Tell us a fieldwork success story!

Ask A Biologist Monday 11/29/21

Back in my tech days, right after I learned to trap black bear, I managed to catch my first bear: a HUGE male that easily weighed 500lbs! Our scale only went up to 450lbs and one of his paws was still resting on the ground. It was so exciting!

Answers from Biologists:

  • Deconstructing a weather station without the correct tools.

  • Eating ramen noodles at 1am after spending 6 hours following a radio-tagged lemur.

  • Hand digging a buried albatross chick out of a snowdrift.

  • Found the northern spotted owl nest that 3 coworkers had looked for.

  • Found 4 whooping cranes on a site my park managers wanted to open to ATVs.

  • Effectively using radio telemetry to track Gila trout.

  • Got to be on an episode of Wildlife Nation with Jeff Corwin.

  • Found a cutthroat population on a forest we thought all the pops were accounted for.

  • Collared 19 caribou calves in one day via helicopter darting.

  • Spent 2 months searching for Lesser yellowlegs nests.

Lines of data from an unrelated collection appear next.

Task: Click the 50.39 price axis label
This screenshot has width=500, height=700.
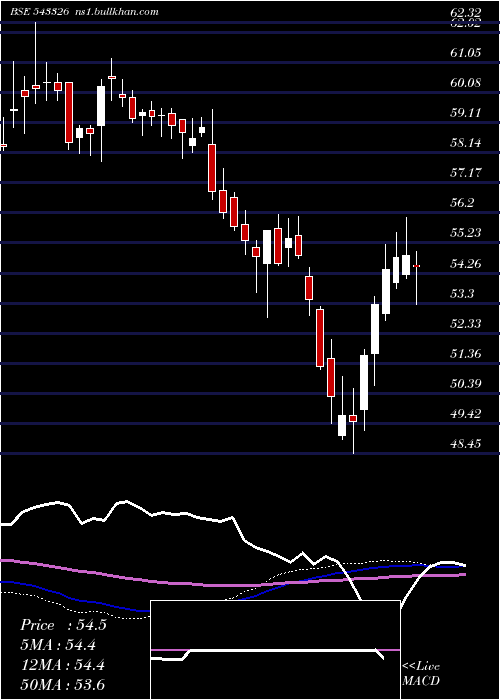Action: coord(466,383)
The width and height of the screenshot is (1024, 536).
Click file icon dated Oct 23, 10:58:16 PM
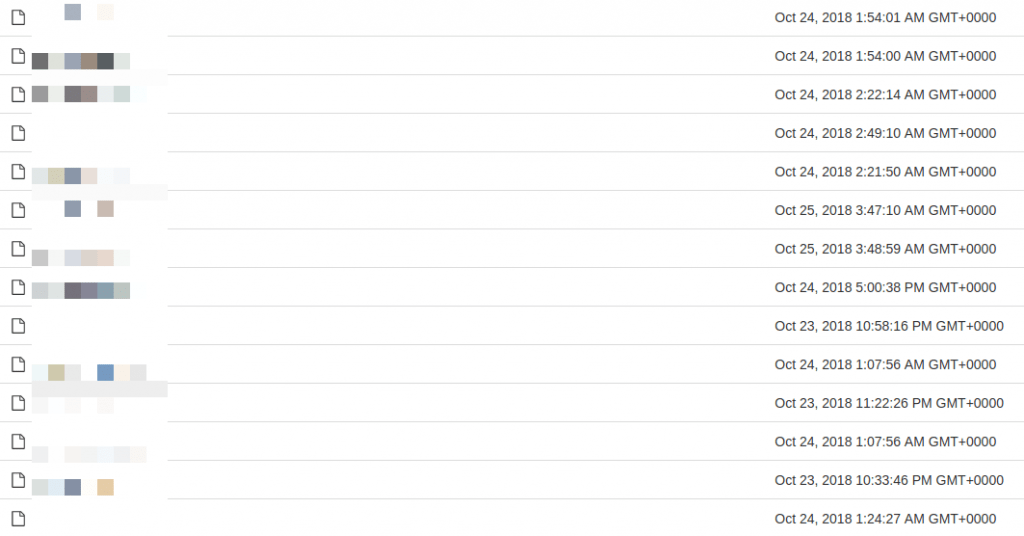[17, 325]
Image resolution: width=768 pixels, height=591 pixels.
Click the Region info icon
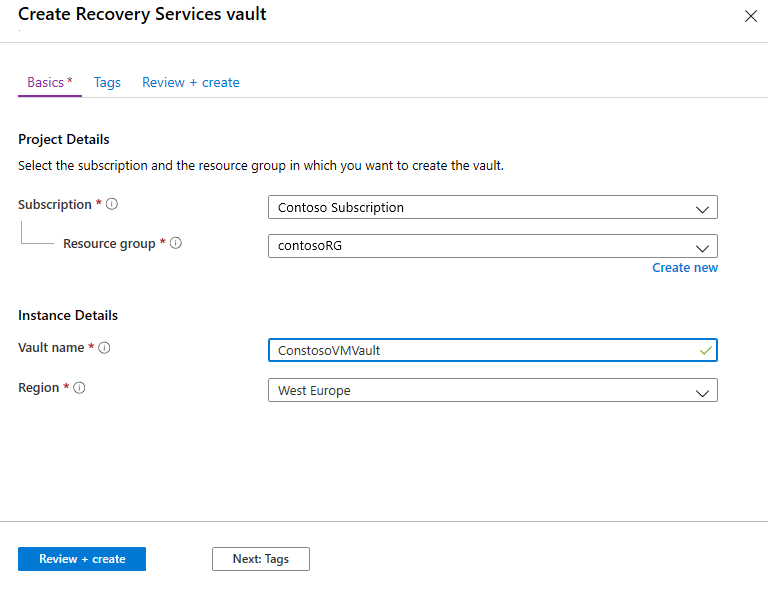tap(80, 388)
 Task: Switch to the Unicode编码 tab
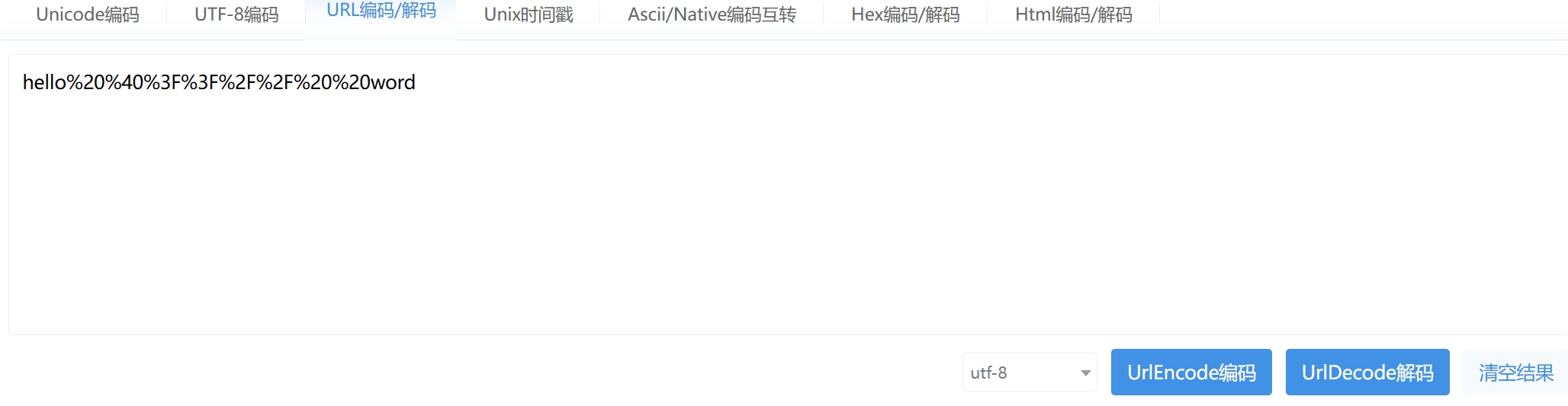coord(88,14)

Found 2 the day before they hatched.

  • Banded 166 endangered Red-cockaded woodpecker chicks in one nesting season.

  • Didn’t panic when I was pushed around by a manatee my students thought was a Bull shark.

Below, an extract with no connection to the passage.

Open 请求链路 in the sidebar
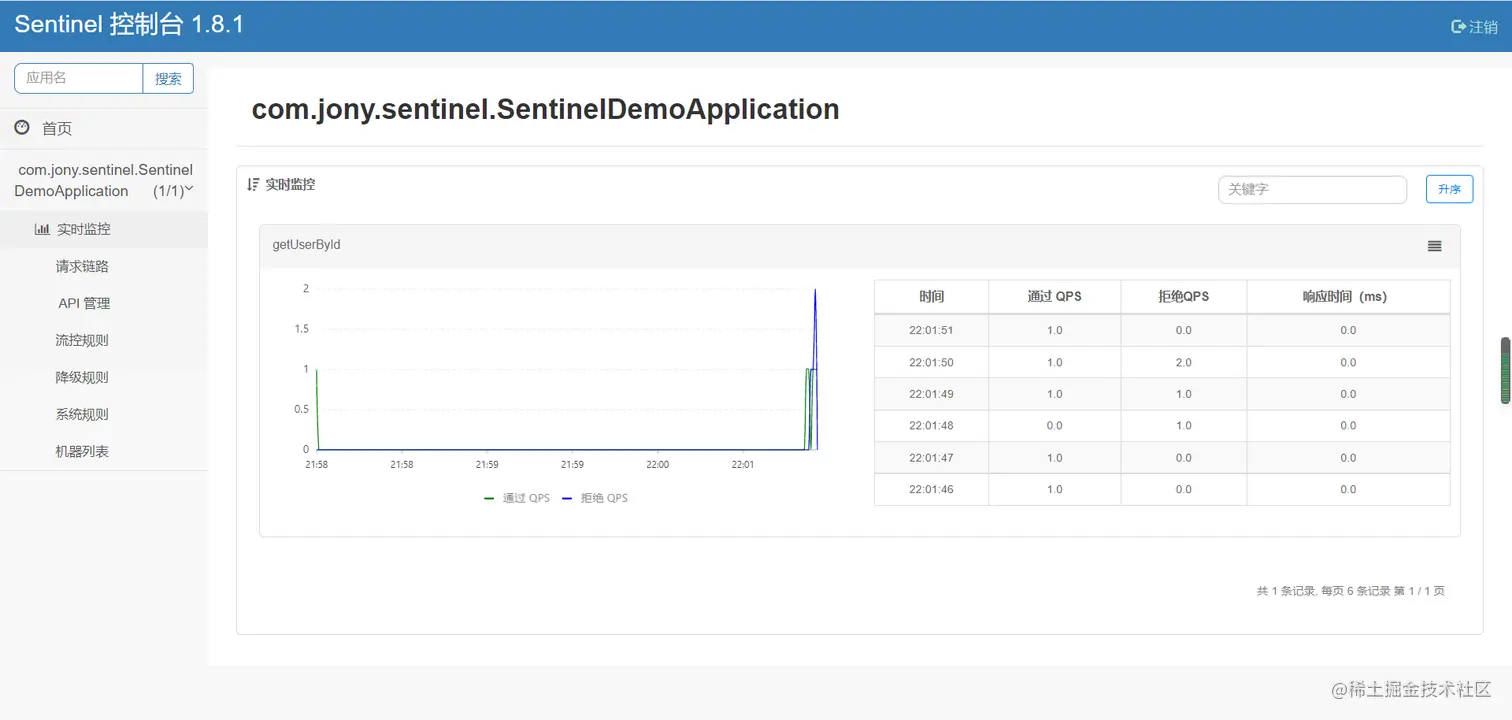The image size is (1512, 720). 82,267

  • Convinced our archaeologist and local Tribes to designate the Phillips agave as a cultural resource.

  • Hiked down 4 large timber rattlesnakes to add to my radio tracked sample in one (long) day.

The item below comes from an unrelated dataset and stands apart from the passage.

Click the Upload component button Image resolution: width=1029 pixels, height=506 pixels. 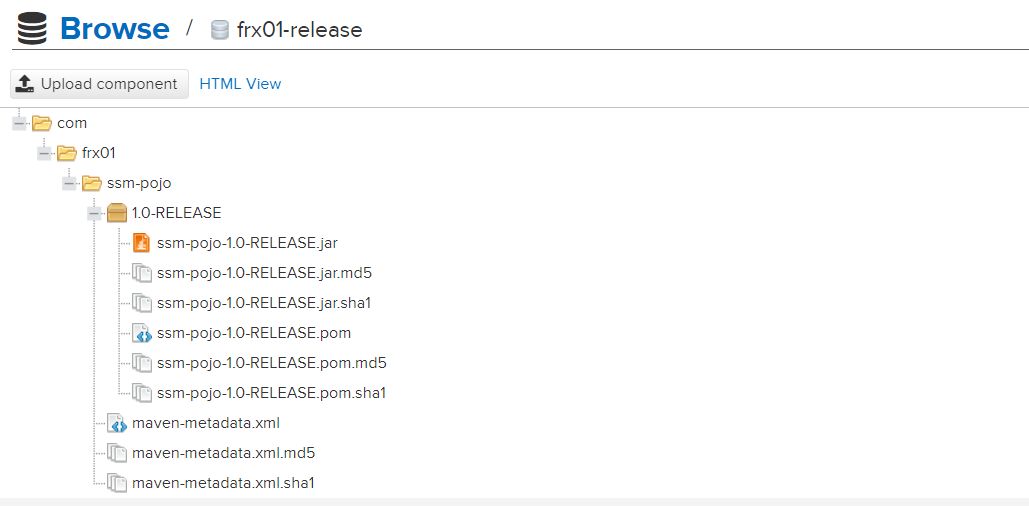tap(100, 84)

  • Tracked a bobcat to its exact location and remote downloaded points.

  • Used shower curtain rods as mist net poles for bat research. Worked great in a pinch!

  • Setting up my bat detector-electronics are not my forte, so a proud moment.

  • Finding one last ovenbird nest when I was about to give up hope because it looked old.

  • Finished the entire day without anyone being stung by a hornet.

  • Slipped in a yucky pond with a bat in hand, but the bat didn’t get wet. Just me!

  • Finding wolf dens to cross-foster captive born pups into wild dens.

  • Found the elusive AIS we were searching for on lunch while looking for cool rocks.

  • Working with the aggregate industry and Bank Swallows. I was so nervous but by the end of the field season a few operators were interested in creating site plans.

  • Got my facility designated as an arboretum.

  • We messed up the planned material design so had to re-design it on the spot, which actually turned out to be a better method than the original!